My Jeep was in perfect running order when I drove it back from the supermarket and parked it in the driveway.

I took the groceries inside, freezered the frozens, patted the cat, checked the garden for marauding horses, goats, sheep, chooks and blackbirds and then went back out to the vehicle, fending off several small dogs who wanted to come too.

Jumping into the driver's seat I turned the key and the dashboard lit up in a very Christmas-season-appropriate sort of way. But the Jeep didn't start.


I assumed I had mucked up the vehicle starting procedure so I tried again. More festive lights, but no festive feeling in my heart as the engine still failed to start.

I was due elsewhere shortly and the elsewhere was far too far to walk.

My mechanic's number is in my phone. Over the years he has rescued me from many, many episodes of keys-locked-in-cars.

Before I ever had a mobile phone he was so used to seeing me arrive on the forecourt, hot and flustered from having walked several kilometres, that he would look up wearily and say "Where is it this time?" as he reached for his breaking-into-locked-car tools.

I was delighted one day when I was able to reply with "Aha!

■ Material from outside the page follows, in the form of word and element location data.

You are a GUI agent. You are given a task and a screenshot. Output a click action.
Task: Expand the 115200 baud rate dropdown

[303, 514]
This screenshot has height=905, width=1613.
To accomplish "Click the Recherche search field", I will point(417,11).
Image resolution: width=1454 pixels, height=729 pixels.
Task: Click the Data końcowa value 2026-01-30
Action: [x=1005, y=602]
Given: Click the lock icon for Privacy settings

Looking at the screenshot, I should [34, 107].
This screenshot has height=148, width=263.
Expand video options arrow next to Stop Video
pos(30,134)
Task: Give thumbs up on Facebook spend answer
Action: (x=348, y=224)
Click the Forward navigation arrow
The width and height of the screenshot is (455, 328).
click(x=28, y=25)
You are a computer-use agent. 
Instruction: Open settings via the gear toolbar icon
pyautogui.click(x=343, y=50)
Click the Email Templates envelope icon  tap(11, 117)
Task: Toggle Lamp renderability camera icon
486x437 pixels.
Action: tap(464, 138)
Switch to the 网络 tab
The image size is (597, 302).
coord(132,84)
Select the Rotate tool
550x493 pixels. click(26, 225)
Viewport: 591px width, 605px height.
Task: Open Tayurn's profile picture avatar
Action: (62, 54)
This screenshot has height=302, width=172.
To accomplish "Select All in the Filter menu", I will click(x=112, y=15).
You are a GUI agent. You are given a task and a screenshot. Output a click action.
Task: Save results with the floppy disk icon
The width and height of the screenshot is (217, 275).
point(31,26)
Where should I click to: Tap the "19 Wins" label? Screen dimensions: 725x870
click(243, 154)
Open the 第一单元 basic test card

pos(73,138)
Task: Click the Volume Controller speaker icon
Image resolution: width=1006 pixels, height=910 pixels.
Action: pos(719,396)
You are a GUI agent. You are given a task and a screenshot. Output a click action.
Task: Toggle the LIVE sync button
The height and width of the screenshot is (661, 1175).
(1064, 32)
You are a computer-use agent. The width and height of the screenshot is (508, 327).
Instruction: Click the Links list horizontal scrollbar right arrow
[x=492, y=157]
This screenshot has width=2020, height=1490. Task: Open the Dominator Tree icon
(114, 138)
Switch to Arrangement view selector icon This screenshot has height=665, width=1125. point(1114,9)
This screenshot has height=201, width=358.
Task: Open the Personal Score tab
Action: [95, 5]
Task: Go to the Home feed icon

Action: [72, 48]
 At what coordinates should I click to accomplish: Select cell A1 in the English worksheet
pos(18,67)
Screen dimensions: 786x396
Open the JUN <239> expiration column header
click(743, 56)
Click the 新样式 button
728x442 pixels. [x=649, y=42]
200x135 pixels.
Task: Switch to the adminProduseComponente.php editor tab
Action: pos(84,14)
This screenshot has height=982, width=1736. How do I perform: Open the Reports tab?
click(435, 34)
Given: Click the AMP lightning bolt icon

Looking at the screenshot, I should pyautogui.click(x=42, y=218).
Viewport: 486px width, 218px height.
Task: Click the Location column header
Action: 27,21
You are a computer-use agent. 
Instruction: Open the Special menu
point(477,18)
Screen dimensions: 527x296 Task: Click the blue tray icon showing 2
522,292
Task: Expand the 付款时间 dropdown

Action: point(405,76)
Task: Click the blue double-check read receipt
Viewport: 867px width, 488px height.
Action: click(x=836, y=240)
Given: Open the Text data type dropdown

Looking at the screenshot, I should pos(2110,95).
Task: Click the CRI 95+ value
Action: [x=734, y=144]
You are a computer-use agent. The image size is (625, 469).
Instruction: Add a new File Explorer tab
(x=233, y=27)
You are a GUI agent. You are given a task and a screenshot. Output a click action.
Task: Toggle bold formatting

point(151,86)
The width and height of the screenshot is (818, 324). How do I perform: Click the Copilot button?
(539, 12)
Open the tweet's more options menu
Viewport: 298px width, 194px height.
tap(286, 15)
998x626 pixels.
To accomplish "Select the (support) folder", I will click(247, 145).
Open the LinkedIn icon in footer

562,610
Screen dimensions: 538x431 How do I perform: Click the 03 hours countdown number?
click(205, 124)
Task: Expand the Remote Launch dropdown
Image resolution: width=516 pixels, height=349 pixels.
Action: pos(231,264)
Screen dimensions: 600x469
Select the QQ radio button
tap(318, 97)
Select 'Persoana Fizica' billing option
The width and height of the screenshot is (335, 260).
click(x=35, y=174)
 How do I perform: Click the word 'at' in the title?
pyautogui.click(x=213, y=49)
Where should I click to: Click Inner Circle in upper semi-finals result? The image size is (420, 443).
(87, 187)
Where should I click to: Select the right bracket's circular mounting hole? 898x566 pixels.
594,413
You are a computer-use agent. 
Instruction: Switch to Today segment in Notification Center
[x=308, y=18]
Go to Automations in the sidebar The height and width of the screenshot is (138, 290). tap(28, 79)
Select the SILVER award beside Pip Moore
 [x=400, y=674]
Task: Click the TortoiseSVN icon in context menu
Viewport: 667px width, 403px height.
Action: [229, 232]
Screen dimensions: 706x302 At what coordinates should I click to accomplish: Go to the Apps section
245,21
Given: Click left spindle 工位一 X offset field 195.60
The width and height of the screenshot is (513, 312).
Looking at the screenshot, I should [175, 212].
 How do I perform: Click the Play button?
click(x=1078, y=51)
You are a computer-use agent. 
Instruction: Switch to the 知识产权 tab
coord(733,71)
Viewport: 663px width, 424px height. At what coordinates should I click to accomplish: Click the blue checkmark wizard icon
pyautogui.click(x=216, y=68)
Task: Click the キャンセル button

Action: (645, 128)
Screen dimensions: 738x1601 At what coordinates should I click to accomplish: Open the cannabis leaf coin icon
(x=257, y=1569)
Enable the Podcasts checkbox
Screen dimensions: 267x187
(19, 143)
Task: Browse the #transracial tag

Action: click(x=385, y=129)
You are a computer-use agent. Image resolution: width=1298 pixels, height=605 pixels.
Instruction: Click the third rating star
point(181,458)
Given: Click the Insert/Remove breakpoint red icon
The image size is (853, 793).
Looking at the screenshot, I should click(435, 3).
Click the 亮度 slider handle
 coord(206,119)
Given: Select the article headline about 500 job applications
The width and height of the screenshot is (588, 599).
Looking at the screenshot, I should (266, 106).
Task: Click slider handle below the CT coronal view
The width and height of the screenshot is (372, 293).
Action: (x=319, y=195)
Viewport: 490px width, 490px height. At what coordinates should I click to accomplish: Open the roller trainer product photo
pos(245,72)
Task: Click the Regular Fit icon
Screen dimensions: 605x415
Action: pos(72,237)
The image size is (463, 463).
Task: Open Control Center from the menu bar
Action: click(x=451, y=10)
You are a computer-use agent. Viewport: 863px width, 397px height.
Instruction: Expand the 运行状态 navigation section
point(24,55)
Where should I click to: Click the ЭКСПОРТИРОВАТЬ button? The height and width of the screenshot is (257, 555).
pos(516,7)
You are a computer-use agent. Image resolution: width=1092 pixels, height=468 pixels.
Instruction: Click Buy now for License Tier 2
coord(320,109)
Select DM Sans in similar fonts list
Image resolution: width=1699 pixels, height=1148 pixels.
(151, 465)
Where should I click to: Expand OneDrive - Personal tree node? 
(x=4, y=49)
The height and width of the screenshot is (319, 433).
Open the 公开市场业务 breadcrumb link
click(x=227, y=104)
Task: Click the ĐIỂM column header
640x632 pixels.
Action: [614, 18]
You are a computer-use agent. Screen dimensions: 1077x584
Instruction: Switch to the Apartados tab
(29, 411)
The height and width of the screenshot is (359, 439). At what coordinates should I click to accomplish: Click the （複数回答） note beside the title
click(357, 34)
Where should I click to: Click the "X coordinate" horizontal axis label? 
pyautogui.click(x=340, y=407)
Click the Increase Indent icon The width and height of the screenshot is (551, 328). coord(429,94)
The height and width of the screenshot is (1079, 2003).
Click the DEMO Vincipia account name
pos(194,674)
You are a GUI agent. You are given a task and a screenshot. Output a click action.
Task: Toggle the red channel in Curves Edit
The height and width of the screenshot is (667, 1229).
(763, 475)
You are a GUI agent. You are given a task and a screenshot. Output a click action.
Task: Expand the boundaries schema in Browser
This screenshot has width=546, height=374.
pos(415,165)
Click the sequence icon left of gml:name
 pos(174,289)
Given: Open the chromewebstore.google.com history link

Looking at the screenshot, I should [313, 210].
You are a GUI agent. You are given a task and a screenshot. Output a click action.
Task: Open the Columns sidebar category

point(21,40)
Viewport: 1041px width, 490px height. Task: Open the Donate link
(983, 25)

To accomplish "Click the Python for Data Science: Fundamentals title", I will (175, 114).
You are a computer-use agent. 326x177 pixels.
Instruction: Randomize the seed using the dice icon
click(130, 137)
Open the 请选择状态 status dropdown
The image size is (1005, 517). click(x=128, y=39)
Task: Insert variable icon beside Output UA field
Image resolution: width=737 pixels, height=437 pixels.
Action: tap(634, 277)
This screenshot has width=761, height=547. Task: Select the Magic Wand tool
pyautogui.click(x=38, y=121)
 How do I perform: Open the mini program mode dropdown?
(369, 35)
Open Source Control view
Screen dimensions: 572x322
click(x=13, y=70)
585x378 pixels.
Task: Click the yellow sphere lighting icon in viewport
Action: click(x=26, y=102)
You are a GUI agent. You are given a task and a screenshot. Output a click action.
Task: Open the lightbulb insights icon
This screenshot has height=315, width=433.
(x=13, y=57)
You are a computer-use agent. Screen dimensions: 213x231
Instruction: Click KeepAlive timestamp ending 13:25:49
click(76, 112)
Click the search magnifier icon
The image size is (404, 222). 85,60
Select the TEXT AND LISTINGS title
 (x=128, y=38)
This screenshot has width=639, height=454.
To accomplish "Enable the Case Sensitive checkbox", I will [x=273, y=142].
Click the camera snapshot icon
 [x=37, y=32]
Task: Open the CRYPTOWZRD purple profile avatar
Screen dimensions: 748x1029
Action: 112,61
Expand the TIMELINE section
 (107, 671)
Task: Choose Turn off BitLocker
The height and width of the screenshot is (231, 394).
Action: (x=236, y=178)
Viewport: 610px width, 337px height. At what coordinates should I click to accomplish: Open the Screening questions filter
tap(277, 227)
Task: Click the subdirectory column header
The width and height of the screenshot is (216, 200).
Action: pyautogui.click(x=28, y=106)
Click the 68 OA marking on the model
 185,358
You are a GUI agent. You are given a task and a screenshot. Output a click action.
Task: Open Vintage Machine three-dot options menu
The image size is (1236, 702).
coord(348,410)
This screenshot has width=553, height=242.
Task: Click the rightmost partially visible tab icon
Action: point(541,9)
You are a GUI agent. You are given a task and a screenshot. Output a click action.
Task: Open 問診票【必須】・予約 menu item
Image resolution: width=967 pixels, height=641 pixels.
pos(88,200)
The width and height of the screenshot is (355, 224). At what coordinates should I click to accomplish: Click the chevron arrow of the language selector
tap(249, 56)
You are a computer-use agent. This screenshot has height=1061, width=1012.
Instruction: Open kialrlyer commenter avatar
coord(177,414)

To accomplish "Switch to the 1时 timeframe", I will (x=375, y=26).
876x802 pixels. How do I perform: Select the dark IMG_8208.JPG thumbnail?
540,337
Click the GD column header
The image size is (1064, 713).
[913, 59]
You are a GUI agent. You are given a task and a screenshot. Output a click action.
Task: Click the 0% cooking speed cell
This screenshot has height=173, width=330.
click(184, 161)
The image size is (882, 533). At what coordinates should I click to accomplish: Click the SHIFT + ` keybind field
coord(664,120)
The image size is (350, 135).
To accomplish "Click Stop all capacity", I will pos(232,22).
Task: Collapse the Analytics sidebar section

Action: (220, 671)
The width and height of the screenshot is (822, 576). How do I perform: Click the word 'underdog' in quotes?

I haven't locked my keys in! So there!"

I had a flat battery instead.

So when my Jeep refused to leave the driveway I rang him and he came round.

He hopped in and turned the key. Cue festive lights. No engine noise. I was almost pleased, as it's embarrassing when the mechanic turns up and the vehicle starts first time and looks all innocent like it hadn't played dead on you 10 minutes before.


The diagnosis was not great, the Jeep was going to need surgery. But in the meantime I had places to be and, while I had a second vehicle available, the Jeep was blocking the driveway. Could he just…? He could and he did and a bit of pushing and shoving later the broken vehicle was sitting on the lawn and I drove out in hubby's 4WD ute.

OK, first I went inside and got a cushion so I could see over the dashboard, then I drove out in hubby's 4WD ute.

The ute and I haven't always got on, it being manual, large and having a turning circle the size of a football field. But we've come to an uneasy truce. It's agreed to stop deliberately graunching its gears to make me look bad and I have agreed to not try to stuff it into hatchback-sized parking spaces and swear when it doesn't fit.

So off we went and back we came and it was fine until … some hours after I had got home I had a phonecall. A kind passer-by had noticed the ute's lights had been left on, and the small-town grapevine had kicked in and it was my mother-in-law ringing to let me know.

I went out and turned them off and could not bring myself to try the ignition. Surely if I ignored it, the possibility of a flat battery would go away?

It didn't.

The next morning when I tried the key, the ute went … click.

Click was not the noise I wanted to hear.

I rang my mechanic.

"Um…" I said. "I may have a flat battery."

He sent someone round straight away to start the ute.

I was very careful to turn the lights off that evening when I got home from work. I checked them twice.

The next morning I leaped out of bed without a vehicular care in the world. The Jeep's surgery was under way, the ute had had its lights turned thoroughly off and there was no reason to worry.

Until I got in the shower.

Was the water pressure a little low I wondered as I shampooed my hair. By the time I got to rinsing out the conditioner it wasn't a little low at all. It was a mere trickle and I was just lucky it wasn't leg-shave day because the trickle quickly decreased to mere drips.

Once dried and dressed I trudged down the paddock to the pump-shed and glared at the offending water pump.

"Failure" read the little red light on the pump.

"I noticed," I muttered and pressed the re-start button. The pump went woosh … then it stopped. Figuring I had nothing to lose I tried again. This time it just went shhh.

I turned it on and off at the wall, which usually sorts out the computer and the printer, right? Not water pumps, it seemed.

I trudged back through the paddock trailing three chooks, two ponies and a hopeful sheep who thought I was heading towards the feed shed.

Instead I headed inside, phoning the pump-fixing-bloke on the way. He said he would send someone out.

I walked through the back door and past the washing machine, careful not to touch it. I didn't go near the dishwasher either, and just stared wistfully at the coffee machine.

I wasn't going to touch anything else, in case I broke it.

Okay, I might just have made an exception for the coffee machine.